Opening in 2,757 theaters, "Straight Outta Compton" made a remarkable 20,345 dollars per screen average. The 28 million dollars made musical film "Straight Outta Compton" is based a rep group called N.W.A. it became the biggest August opening ever for an R-rated film, and it has become the No. 1 musical biopic.

Moviegoers gave "Straight Outta Compton" an "A" grade on audience polling firm CinemaScore. Critics marked 88 percent positive rating on Rotten Tomatoes. The film played well among younger moviegoers which is about 51 percent of ticket buyers were younger than 30, and black audiences made up to 46 percent. On gender classification, about 52 percent of the audience was female.

"Mission: Impossible - Rogue Nation" finished in distant second place, with a 17 million dollars total sales result in its third weekend. After leading the box office for each of the past two weekends, the fifth installment of the Tom Cruise led blockbuster franchise from Paramount was down a very solid 40 percent on ticket sales. It has grossed 138 million dollars through 17 days since released.
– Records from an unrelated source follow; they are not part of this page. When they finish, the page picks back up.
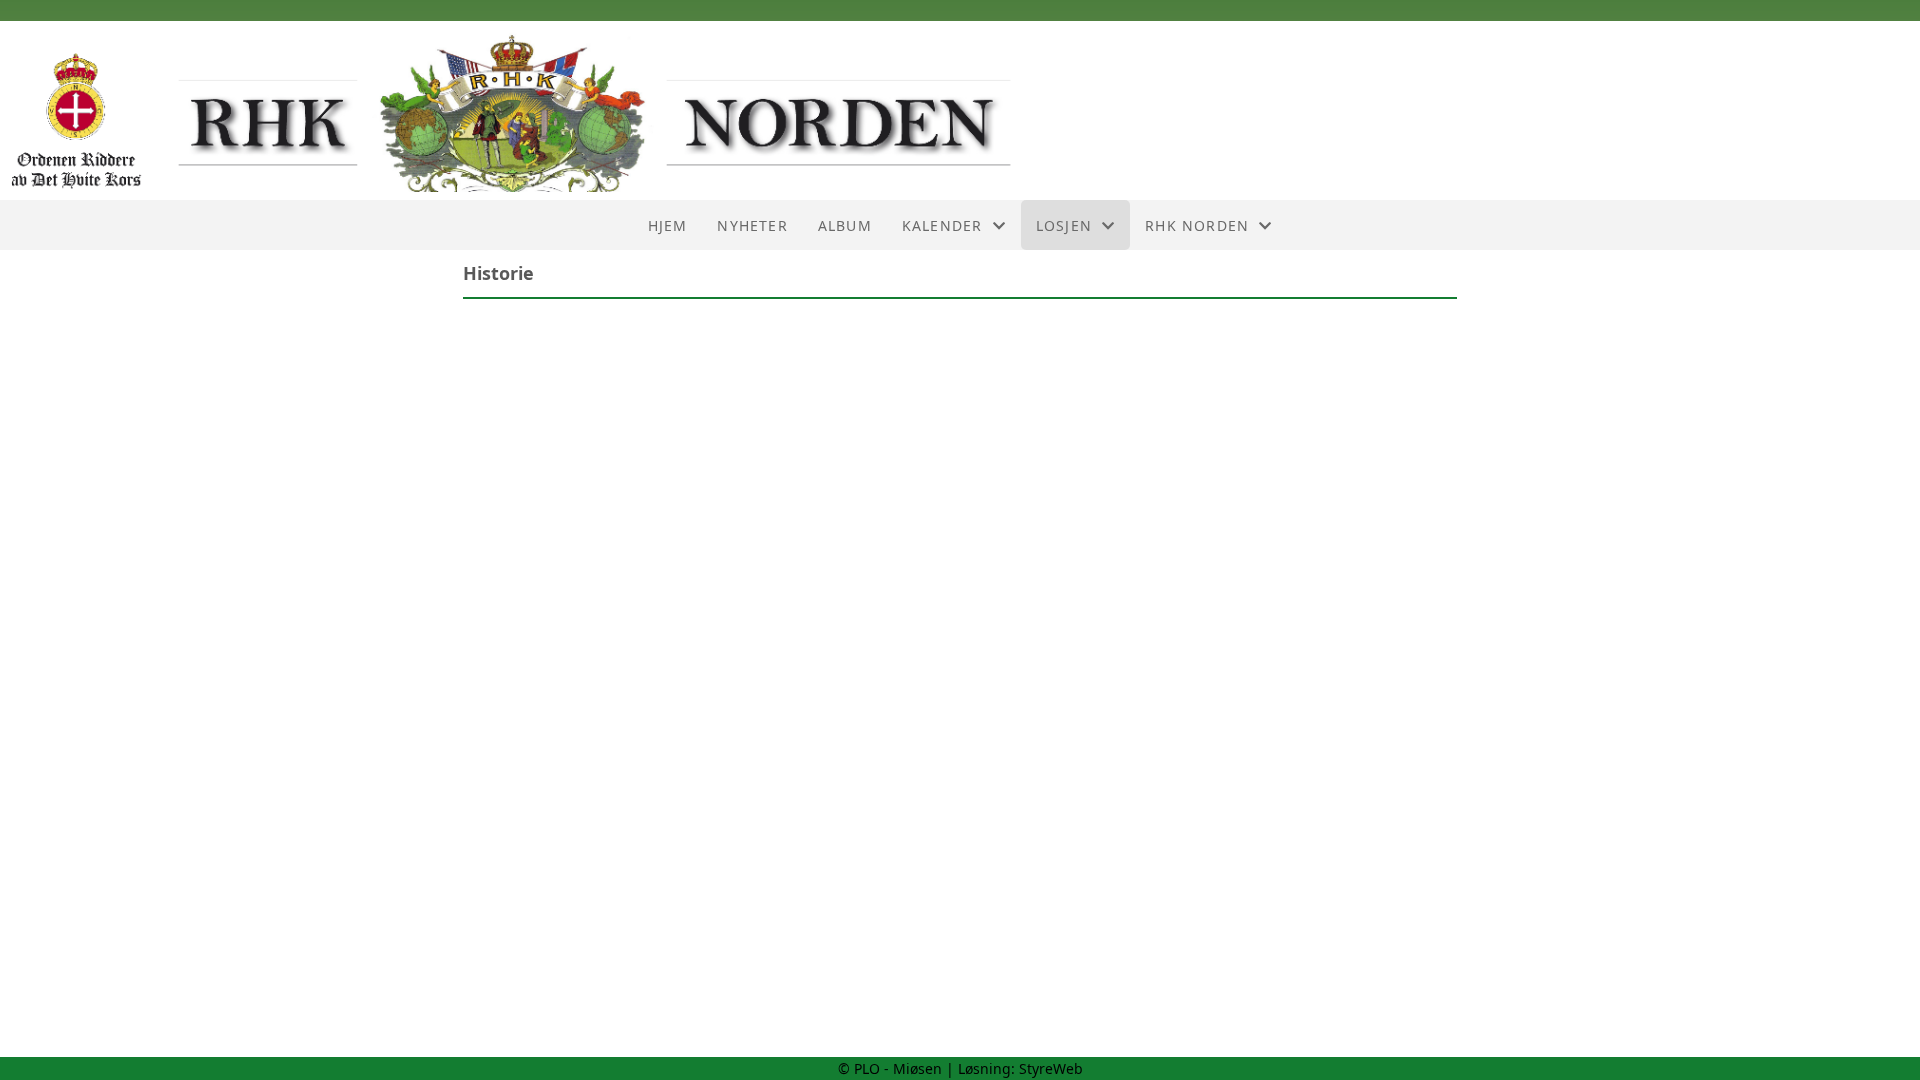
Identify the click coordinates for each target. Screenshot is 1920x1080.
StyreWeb (1051, 1068)
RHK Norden (1197, 225)
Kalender (942, 225)
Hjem (668, 225)
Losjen (1064, 225)
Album (845, 225)
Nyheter (752, 225)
Based on the 1960s TV series in United States, "The Man From U. N.C.L.E.," opened in third place, far behind the rap music movie, with 13.5 million dollars in estimated sales. Warner Bros. released that their film, "The Man From U.N.C.L.E.," was on 3,638 locations and made 3,720 on each one.
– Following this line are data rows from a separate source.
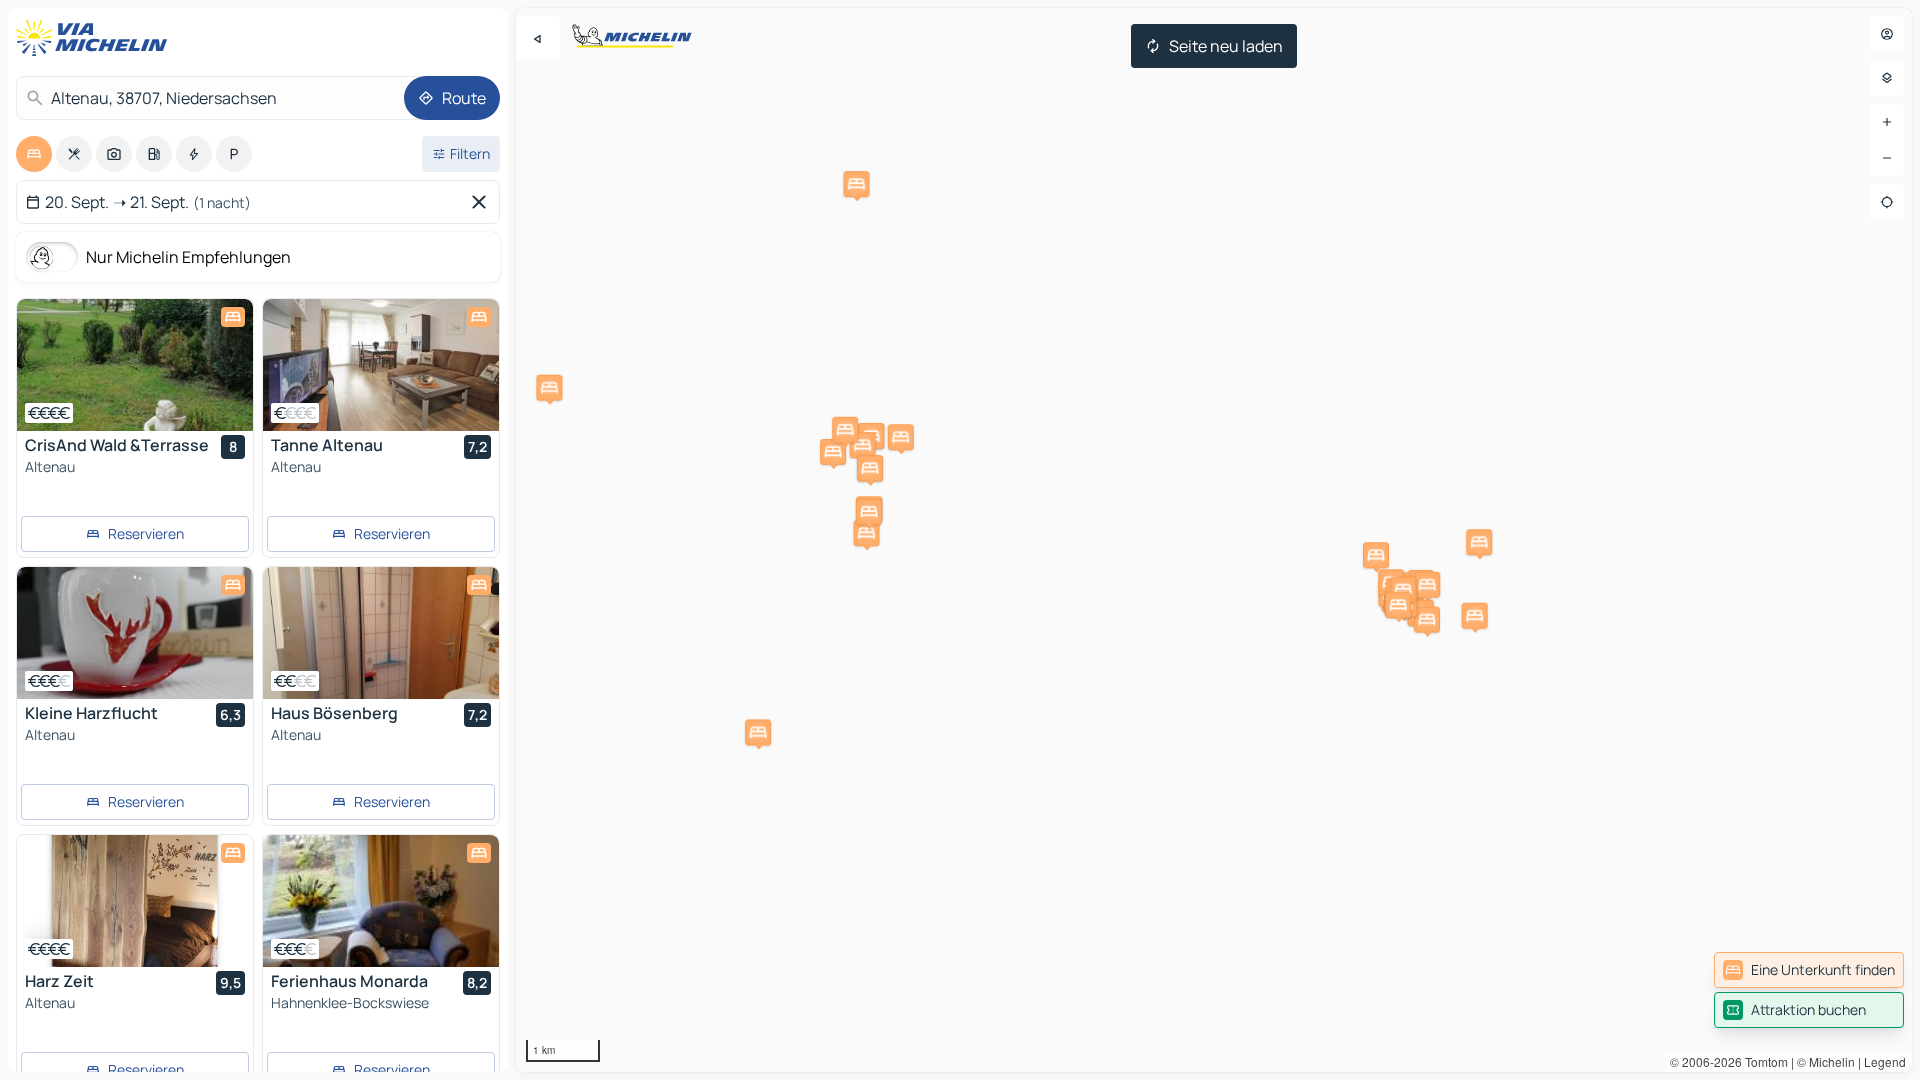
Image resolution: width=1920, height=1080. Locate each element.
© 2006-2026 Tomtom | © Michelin (1762, 1061)
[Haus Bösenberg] (381, 633)
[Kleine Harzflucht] (135, 633)
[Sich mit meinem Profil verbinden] (1887, 34)
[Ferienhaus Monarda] (381, 901)
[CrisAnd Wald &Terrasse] (135, 365)
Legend (1885, 1061)
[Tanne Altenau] (381, 365)
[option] (34, 154)
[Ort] (1887, 202)
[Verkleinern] (1887, 158)
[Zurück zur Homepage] (96, 38)
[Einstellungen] (1887, 78)
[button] (856, 184)
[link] (1809, 970)
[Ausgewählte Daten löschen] (483, 202)
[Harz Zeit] (135, 901)
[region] (1214, 540)
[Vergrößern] (1887, 122)
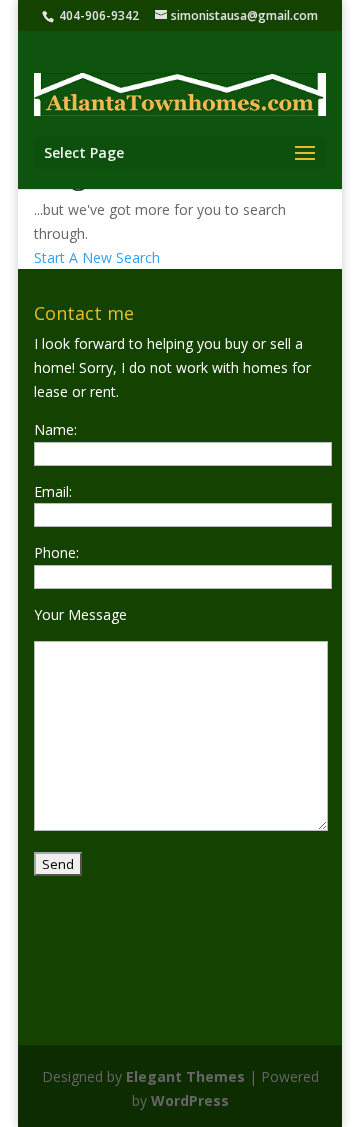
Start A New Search (97, 257)
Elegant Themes (185, 1076)
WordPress (190, 1100)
The Guy Ritchie directed spy comedy starring Henry Cavill and Armie Hammer received a respectable "B" rating on CinemaScore and critics gave it a 67 percent positive rating on Rotten Tomatoes. The film's audience skewed slightly towards male moviegoers (52 percent) and skewed older audience (86 percent were older than 25).

Rounding out the rest top 10 movies in the United States and Canada this weekend were "Fantastic Four" (8 million), "The Gift" (6.5 million), "Ant-Man" (5.5 million), "Vacation" (5.3 million), "Minions" (5.2 million), "Ricki And The Flash" (4.6 million) and " Trainwreck" (3.8 million).